Uşak kapıdan içeri girdi:
- Fahri geldi.
- Yanımıza gelsin.
- Yalnız mısın? – İçeri gelen Fahri’ye sordu.
- Allah yanımda, kont, - Yalnız olduğunda her zaman yaptığı gibi Fahri yanıt verdi.
- Senden Allah’ını sormak istemedim, - Kont gülümsedi, - Yanından ayrılmayan o avare Orhan da gelmiş mi diye sormak istemiştim.
- Orhan evde, iyileşmeye çalışıyor, - Kontun arkadaşını küçümsemesine aldırmadan Fahri yanıtını verdi, - Sana selam söylememi istedi.
- Nedir rahatsızlığı? – Gönderilen selamı umursamaz bir tavırla Charles de Ferriole sordu.
- Limanda yaraladılar.
- Onun delilik yapabileceğini sana söylemiştim…
- Hayır, hayır, - Kontun başlattığı konuşmayı Fahri kesti, - Senin düşündüğün gibi değil. Peşinde olduğum İsam’ı buldu ama yakalamaya gücü yetmedi.
- Öyle mi? Öyleyse iyi… - “Yabancı bir ülkedeki sırlarımızı ne diye Laroche’a bildirelim ki?” dedi içinden Charles de Ferriole, Fahri’nin gelmesinden önceki karı-kız işine şaka yollu dönüş yaptı: - Fahri, konuğum iki haftadır İstanbul’da, ama İstanbul denen şeyi henüz görmüş değil.

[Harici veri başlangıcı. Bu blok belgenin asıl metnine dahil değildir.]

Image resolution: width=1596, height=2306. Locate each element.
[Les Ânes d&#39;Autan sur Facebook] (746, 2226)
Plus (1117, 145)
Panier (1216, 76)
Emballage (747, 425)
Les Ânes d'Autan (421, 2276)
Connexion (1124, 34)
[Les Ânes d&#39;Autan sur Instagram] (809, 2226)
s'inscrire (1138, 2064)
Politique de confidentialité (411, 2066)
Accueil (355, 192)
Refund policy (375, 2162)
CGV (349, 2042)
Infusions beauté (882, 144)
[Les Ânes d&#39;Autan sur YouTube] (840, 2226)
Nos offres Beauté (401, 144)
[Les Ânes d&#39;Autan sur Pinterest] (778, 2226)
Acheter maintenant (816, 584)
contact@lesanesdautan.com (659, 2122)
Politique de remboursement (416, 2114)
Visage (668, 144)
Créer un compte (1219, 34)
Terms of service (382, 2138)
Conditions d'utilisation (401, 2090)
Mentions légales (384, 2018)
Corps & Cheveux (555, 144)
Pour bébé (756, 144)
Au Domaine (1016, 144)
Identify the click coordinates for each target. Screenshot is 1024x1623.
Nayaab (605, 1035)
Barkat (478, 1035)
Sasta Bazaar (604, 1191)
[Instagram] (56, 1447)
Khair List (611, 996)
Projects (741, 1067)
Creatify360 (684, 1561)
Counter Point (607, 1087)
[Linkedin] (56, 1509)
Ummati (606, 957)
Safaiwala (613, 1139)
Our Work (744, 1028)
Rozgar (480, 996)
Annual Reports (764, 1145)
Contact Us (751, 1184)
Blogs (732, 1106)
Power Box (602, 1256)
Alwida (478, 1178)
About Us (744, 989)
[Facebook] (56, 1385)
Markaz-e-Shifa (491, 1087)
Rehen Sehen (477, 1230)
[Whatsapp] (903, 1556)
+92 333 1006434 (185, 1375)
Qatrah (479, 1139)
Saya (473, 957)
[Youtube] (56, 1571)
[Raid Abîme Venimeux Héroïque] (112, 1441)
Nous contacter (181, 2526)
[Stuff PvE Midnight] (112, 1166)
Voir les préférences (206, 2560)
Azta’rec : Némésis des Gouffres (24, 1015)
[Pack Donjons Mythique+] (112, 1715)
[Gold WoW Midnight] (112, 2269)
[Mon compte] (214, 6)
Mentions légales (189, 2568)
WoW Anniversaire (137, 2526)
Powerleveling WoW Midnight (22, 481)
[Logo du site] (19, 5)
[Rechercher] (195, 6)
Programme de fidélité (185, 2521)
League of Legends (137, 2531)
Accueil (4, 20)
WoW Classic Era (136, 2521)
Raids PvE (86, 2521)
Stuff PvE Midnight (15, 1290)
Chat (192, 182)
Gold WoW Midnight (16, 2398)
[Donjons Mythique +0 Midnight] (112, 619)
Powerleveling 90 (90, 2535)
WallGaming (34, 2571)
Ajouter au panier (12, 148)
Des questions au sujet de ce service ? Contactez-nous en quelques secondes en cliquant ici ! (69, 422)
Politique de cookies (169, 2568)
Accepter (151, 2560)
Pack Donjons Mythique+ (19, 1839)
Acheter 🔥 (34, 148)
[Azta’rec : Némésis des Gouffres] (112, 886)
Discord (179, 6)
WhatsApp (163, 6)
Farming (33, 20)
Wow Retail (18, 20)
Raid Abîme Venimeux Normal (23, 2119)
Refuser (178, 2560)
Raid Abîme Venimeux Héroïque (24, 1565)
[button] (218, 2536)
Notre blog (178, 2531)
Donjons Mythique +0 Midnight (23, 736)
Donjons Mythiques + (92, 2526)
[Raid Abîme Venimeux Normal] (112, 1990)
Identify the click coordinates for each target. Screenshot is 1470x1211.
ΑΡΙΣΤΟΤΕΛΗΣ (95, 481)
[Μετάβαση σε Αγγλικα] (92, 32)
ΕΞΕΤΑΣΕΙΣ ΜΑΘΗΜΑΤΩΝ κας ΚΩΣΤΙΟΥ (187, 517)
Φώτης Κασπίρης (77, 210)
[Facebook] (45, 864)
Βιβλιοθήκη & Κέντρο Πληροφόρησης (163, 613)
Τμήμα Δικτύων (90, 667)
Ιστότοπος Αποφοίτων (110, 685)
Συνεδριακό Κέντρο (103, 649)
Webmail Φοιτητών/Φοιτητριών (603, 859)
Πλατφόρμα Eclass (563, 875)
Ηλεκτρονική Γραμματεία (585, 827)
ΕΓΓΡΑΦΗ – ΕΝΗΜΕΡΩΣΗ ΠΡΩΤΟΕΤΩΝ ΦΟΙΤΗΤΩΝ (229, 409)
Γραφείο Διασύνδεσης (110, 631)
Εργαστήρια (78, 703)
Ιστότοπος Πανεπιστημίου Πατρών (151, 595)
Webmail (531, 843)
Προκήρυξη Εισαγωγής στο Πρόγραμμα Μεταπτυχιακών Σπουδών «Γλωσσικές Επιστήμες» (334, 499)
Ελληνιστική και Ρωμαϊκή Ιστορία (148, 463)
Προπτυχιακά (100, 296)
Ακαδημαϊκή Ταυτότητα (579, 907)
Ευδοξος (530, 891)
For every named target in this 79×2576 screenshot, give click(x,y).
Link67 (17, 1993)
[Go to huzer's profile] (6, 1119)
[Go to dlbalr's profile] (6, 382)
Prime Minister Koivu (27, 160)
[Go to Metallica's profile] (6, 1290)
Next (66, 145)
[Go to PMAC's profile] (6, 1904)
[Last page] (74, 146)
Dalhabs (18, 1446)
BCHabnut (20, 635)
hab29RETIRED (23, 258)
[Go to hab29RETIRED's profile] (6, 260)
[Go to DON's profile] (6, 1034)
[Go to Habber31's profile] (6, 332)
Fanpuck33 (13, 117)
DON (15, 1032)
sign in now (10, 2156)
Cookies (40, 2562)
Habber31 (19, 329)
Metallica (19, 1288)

Konuğumuz için ne yapsak?
- Yeter ki sen söyle, kont.
- Öyleyse diyeceğimi yap: Laroche’u en mükemmel kadın evlerinden (хьарам) birine hemen götür.
- Hemen şimdi o işe hazırlıklı değilim!.. – Diye Laroche heyecanlandı.
- Hemen şimdi, yarın, yarından sonra değil! – “Bizim sırrımızı bildiğin gibi senin de bir sırrını öğrenmiş olalım” diye Charles de Ferriole kestirip attı, yumuşak tatlı bir sözle konuşmasını bağladı: - Bu işe hazır değilim dersen, hiç merak etme, gittiğin o yerde seni o işe hazır hale getirirler.
Bu sözlerinden sonra konttan kurtuluş olmadığını anlayan Laroche ısrarcı olmadı. Odadan ayrıldı, bir süre sonra, itiraz edenin o olduğunu unutturacak biçimde temiz elbiseler giyinmiş olarak geri döndü. Küçük kurnazca gözleri parlıyor, siyah ayakkabıları ve uyumlu siyah kabanı döşeme üzerinde parıldıyordu, altın yüzüğü ve tek altın dişi birbiriyle uyumluydu, hepsi ince uzun sırtına yakışıyordu. Alnından başının üstüne değin başı kabak (dazlak) biri olduğunu hesaba katmayacak olursan yakışıklı ve alımlı biriydi.
- İşte şimdi oldu! – Fransız elçi gördüğü bu manzara karşısında sevindi, ardından şaka ve imrenme karışık eklemede bulundu: - Kız görmeye (псэлъыхъуакIо) ben de seninle gelsem mi bilemiyorum. Hayır, hayır, Laroche, ne diye seni engelleyeyim, sana bol şanslar.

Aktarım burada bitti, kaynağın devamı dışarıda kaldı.